- **Exercise requirements**: Return each line, exactly as given, from the one containing "Open Autodesk Room & Area Sync text link" through the end of the entries below, and skip the rest.

────────

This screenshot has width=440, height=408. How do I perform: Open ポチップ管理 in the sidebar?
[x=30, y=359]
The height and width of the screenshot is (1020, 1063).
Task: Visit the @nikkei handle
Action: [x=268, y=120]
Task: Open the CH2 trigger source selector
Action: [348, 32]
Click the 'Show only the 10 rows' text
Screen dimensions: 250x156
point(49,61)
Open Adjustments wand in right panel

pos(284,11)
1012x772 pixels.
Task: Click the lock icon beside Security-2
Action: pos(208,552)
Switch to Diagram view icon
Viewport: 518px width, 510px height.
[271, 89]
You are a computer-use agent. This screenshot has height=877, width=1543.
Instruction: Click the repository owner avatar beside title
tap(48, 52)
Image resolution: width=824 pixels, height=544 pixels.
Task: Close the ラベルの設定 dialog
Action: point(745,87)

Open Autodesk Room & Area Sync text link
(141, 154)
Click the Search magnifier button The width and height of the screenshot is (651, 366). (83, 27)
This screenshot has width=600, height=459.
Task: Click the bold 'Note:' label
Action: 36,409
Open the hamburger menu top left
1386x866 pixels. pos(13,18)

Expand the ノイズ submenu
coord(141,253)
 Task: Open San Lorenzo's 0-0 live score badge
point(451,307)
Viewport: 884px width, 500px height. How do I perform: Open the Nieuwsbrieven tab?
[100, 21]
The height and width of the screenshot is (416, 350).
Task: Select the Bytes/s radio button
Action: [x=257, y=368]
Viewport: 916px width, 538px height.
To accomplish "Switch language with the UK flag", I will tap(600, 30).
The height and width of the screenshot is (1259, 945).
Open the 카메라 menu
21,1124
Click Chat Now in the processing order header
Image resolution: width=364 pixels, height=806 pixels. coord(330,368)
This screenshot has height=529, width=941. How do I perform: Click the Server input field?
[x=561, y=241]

────────

- **Response below**:
Open Autodesk Room & Area Sync text link
(141, 154)
Click the Search magnifier button The width and height of the screenshot is (651, 366). (83, 27)
This screenshot has width=600, height=459.
Task: Click the bold 'Note:' label
Action: 36,409
Open the hamburger menu top left
1386x866 pixels. pos(13,18)

Expand the ノイズ submenu
coord(141,253)
 Task: Open San Lorenzo's 0-0 live score badge
point(451,307)
Viewport: 884px width, 500px height. How do I perform: Open the Nieuwsbrieven tab?
[100, 21]
The height and width of the screenshot is (416, 350).
Task: Select the Bytes/s radio button
Action: [x=257, y=368]
Viewport: 916px width, 538px height.
To accomplish "Switch language with the UK flag", I will tap(600, 30).
The height and width of the screenshot is (1259, 945).
Open the 카메라 menu
21,1124
Click Chat Now in the processing order header
Image resolution: width=364 pixels, height=806 pixels. coord(330,368)
This screenshot has height=529, width=941. How do I perform: Click the Server input field?
[x=561, y=241]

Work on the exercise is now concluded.